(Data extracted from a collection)
++++++++++++++++++++

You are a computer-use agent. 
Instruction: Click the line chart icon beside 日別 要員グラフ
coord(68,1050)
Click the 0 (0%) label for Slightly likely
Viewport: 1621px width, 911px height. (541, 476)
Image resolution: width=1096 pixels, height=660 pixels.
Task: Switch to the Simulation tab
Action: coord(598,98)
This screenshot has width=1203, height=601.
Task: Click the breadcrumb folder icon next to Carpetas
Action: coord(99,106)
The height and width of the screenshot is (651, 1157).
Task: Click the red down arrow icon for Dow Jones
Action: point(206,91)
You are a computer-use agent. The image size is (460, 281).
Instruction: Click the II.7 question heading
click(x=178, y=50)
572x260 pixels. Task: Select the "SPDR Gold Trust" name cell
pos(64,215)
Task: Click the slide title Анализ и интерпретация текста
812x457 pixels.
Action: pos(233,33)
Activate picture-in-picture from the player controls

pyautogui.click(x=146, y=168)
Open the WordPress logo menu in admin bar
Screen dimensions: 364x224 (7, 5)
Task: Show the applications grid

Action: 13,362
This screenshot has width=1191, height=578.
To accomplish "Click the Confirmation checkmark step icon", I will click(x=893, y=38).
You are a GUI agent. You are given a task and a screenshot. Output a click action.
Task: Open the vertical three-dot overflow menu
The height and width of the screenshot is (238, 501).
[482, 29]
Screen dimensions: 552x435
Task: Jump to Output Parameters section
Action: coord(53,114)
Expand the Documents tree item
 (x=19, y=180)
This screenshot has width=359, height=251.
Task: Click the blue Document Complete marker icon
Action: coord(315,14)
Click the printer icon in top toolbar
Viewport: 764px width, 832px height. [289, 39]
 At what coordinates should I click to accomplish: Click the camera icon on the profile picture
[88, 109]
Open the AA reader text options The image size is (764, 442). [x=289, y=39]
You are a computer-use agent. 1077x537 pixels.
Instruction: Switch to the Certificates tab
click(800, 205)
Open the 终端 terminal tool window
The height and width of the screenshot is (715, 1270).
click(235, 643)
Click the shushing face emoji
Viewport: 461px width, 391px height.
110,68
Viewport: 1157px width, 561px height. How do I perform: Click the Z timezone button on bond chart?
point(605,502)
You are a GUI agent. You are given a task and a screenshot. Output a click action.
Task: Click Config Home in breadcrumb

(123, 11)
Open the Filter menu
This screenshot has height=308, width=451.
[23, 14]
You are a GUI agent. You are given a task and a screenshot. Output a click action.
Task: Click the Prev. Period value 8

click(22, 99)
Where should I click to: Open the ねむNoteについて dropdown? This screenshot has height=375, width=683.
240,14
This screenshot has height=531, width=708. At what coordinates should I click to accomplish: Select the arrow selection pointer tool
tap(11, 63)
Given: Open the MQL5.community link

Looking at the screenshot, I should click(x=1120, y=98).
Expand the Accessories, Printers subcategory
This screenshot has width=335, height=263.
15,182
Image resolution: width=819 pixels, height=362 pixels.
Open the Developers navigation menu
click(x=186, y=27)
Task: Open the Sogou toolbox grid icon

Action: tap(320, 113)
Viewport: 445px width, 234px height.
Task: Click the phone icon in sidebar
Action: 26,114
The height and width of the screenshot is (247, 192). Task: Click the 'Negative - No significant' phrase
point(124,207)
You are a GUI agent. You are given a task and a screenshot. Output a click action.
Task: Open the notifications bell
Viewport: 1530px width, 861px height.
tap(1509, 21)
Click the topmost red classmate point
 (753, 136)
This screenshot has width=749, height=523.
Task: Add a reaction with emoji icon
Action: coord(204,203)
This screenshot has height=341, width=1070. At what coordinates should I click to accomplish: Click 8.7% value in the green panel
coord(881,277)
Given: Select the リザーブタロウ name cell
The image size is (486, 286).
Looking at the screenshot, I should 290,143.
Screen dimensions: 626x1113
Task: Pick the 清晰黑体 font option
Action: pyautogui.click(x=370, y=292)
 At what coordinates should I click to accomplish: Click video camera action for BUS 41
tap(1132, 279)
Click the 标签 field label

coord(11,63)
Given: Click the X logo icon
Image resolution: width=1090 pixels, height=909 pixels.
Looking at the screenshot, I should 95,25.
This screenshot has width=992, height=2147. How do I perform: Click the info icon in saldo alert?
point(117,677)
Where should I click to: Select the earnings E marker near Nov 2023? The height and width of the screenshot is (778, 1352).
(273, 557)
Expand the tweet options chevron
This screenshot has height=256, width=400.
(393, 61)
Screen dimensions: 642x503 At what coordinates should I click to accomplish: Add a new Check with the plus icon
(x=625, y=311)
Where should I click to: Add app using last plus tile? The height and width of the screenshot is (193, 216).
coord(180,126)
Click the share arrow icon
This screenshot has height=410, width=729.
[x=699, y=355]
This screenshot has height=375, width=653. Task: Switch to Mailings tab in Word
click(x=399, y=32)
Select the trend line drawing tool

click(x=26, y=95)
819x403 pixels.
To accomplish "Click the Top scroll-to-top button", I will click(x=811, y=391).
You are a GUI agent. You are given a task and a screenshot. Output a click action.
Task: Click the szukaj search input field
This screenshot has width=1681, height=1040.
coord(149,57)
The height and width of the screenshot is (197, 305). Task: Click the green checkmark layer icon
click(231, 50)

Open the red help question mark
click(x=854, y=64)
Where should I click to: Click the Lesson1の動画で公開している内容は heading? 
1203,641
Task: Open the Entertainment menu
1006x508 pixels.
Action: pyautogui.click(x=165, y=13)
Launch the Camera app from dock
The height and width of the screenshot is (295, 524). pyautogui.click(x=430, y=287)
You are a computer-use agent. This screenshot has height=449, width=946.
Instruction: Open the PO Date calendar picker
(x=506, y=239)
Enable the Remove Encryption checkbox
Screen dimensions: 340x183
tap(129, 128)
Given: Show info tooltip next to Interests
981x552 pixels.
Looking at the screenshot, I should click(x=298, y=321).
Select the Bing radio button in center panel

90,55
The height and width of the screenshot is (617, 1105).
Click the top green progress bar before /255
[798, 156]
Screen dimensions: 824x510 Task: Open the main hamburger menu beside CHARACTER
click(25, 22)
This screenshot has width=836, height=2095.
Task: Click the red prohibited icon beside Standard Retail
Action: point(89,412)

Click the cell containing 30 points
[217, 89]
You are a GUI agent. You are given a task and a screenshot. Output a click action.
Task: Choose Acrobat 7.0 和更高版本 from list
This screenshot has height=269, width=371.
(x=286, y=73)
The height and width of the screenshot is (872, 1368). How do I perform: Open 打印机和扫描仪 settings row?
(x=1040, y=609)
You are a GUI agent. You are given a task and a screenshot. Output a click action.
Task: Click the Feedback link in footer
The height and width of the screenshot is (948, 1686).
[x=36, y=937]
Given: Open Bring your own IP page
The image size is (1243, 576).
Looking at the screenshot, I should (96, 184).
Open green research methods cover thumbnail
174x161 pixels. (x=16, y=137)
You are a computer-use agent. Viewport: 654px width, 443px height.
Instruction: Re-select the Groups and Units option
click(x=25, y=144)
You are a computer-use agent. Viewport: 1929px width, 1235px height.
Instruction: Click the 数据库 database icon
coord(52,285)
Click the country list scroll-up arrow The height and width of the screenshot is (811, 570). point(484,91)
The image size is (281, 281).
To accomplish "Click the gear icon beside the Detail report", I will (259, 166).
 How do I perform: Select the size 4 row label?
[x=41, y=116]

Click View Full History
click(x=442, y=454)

++++++++++++++++++++

→ **Objective**
Please print every line of the material above exactly as it appears.

→ **Task output**
You are a computer-use agent. 
Instruction: Click the line chart icon beside 日別 要員グラフ
coord(68,1050)
Click the 0 (0%) label for Slightly likely
Viewport: 1621px width, 911px height. (541, 476)
Image resolution: width=1096 pixels, height=660 pixels.
Task: Switch to the Simulation tab
Action: coord(598,98)
This screenshot has width=1203, height=601.
Task: Click the breadcrumb folder icon next to Carpetas
Action: coord(99,106)
The height and width of the screenshot is (651, 1157).
Task: Click the red down arrow icon for Dow Jones
Action: point(206,91)
You are a computer-use agent. The image size is (460, 281).
Instruction: Click the II.7 question heading
click(x=178, y=50)
572x260 pixels. Task: Select the "SPDR Gold Trust" name cell
pos(64,215)
Task: Click the slide title Анализ и интерпретация текста
812x457 pixels.
Action: pos(233,33)
Activate picture-in-picture from the player controls

pyautogui.click(x=146, y=168)
Open the WordPress logo menu in admin bar
Screen dimensions: 364x224 (7, 5)
Task: Show the applications grid

Action: 13,362
This screenshot has width=1191, height=578.
To accomplish "Click the Confirmation checkmark step icon", I will click(x=893, y=38).
You are a GUI agent. You are given a task and a screenshot. Output a click action.
Task: Open the vertical three-dot overflow menu
The height and width of the screenshot is (238, 501).
[482, 29]
Screen dimensions: 552x435
Task: Jump to Output Parameters section
Action: coord(53,114)
Expand the Documents tree item
 (x=19, y=180)
This screenshot has width=359, height=251.
Task: Click the blue Document Complete marker icon
Action: coord(315,14)
Click the printer icon in top toolbar
Viewport: 764px width, 832px height. [289, 39]
 At what coordinates should I click to accomplish: Click the camera icon on the profile picture
[88, 109]
Open the AA reader text options The image size is (764, 442). [x=289, y=39]
You are a computer-use agent. 1077x537 pixels.
Instruction: Switch to the Certificates tab
click(800, 205)
Open the 终端 terminal tool window
The height and width of the screenshot is (715, 1270).
click(235, 643)
Click the shushing face emoji
Viewport: 461px width, 391px height.
110,68
Viewport: 1157px width, 561px height. How do I perform: Click the Z timezone button on bond chart?
point(605,502)
You are a GUI agent. You are given a task and a screenshot. Output a click action.
Task: Click Config Home in breadcrumb

(123, 11)
Open the Filter menu
This screenshot has height=308, width=451.
[23, 14]
You are a GUI agent. You are given a task and a screenshot. Output a click action.
Task: Click the Prev. Period value 8

click(22, 99)
Where should I click to: Open the ねむNoteについて dropdown? This screenshot has height=375, width=683.
240,14
This screenshot has height=531, width=708. At what coordinates should I click to accomplish: Select the arrow selection pointer tool
tap(11, 63)
Given: Open the MQL5.community link

Looking at the screenshot, I should click(x=1120, y=98).
Expand the Accessories, Printers subcategory
This screenshot has width=335, height=263.
15,182
Image resolution: width=819 pixels, height=362 pixels.
Open the Developers navigation menu
click(x=186, y=27)
Task: Open the Sogou toolbox grid icon

Action: tap(320, 113)
Viewport: 445px width, 234px height.
Task: Click the phone icon in sidebar
Action: 26,114
The height and width of the screenshot is (247, 192). Task: Click the 'Negative - No significant' phrase
point(124,207)
You are a GUI agent. You are given a task and a screenshot. Output a click action.
Task: Open the notifications bell
Viewport: 1530px width, 861px height.
tap(1509, 21)
Click the topmost red classmate point
 (753, 136)
This screenshot has width=749, height=523.
Task: Add a reaction with emoji icon
Action: coord(204,203)
This screenshot has height=341, width=1070. At what coordinates should I click to accomplish: Click 8.7% value in the green panel
coord(881,277)
Given: Select the リザーブタロウ name cell
The image size is (486, 286).
Looking at the screenshot, I should 290,143.
Screen dimensions: 626x1113
Task: Pick the 清晰黑体 font option
Action: pyautogui.click(x=370, y=292)
 At what coordinates should I click to accomplish: Click video camera action for BUS 41
tap(1132, 279)
Click the 标签 field label

coord(11,63)
Given: Click the X logo icon
Image resolution: width=1090 pixels, height=909 pixels.
Looking at the screenshot, I should 95,25.
This screenshot has width=992, height=2147. How do I perform: Click the info icon in saldo alert?
point(117,677)
Where should I click to: Select the earnings E marker near Nov 2023? The height and width of the screenshot is (778, 1352).
(273, 557)
Expand the tweet options chevron
This screenshot has height=256, width=400.
(393, 61)
Screen dimensions: 642x503 At what coordinates should I click to accomplish: Add a new Check with the plus icon
(x=625, y=311)
Where should I click to: Add app using last plus tile? The height and width of the screenshot is (193, 216).
coord(180,126)
Click the share arrow icon
This screenshot has height=410, width=729.
[x=699, y=355]
This screenshot has height=375, width=653. Task: Switch to Mailings tab in Word
click(x=399, y=32)
Select the trend line drawing tool

click(x=26, y=95)
819x403 pixels.
To accomplish "Click the Top scroll-to-top button", I will click(x=811, y=391).
You are a GUI agent. You are given a task and a screenshot. Output a click action.
Task: Click the szukaj search input field
This screenshot has width=1681, height=1040.
coord(149,57)
The height and width of the screenshot is (197, 305). Task: Click the green checkmark layer icon
click(231, 50)

Open the red help question mark
click(x=854, y=64)
Where should I click to: Click the Lesson1の動画で公開している内容は heading? 
1203,641
Task: Open the Entertainment menu
1006x508 pixels.
Action: pyautogui.click(x=165, y=13)
Launch the Camera app from dock
The height and width of the screenshot is (295, 524). pyautogui.click(x=430, y=287)
You are a computer-use agent. This screenshot has height=449, width=946.
Instruction: Open the PO Date calendar picker
(x=506, y=239)
Enable the Remove Encryption checkbox
Screen dimensions: 340x183
tap(129, 128)
Given: Show info tooltip next to Interests
981x552 pixels.
Looking at the screenshot, I should click(x=298, y=321).
Select the Bing radio button in center panel

90,55
The height and width of the screenshot is (617, 1105).
Click the top green progress bar before /255
[798, 156]
Screen dimensions: 824x510 Task: Open the main hamburger menu beside CHARACTER
click(25, 22)
This screenshot has width=836, height=2095.
Task: Click the red prohibited icon beside Standard Retail
Action: point(89,412)

Click the cell containing 30 points
[217, 89]
You are a GUI agent. You are given a task and a screenshot. Output a click action.
Task: Choose Acrobat 7.0 和更高版本 from list
This screenshot has height=269, width=371.
(x=286, y=73)
The height and width of the screenshot is (872, 1368). How do I perform: Open 打印机和扫描仪 settings row?
(x=1040, y=609)
You are a GUI agent. You are given a task and a screenshot. Output a click action.
Task: Click the Feedback link in footer
The height and width of the screenshot is (948, 1686).
[x=36, y=937]
Given: Open Bring your own IP page
The image size is (1243, 576).
Looking at the screenshot, I should (96, 184).
Open green research methods cover thumbnail
174x161 pixels. (x=16, y=137)
You are a computer-use agent. Viewport: 654px width, 443px height.
Instruction: Re-select the Groups and Units option
click(x=25, y=144)
You are a computer-use agent. Viewport: 1929px width, 1235px height.
Instruction: Click the 数据库 database icon
coord(52,285)
Click the country list scroll-up arrow The height and width of the screenshot is (811, 570). point(484,91)
The image size is (281, 281).
To accomplish "Click the gear icon beside the Detail report", I will (259, 166).
 How do I perform: Select the size 4 row label?
[x=41, y=116]

Click View Full History
click(x=442, y=454)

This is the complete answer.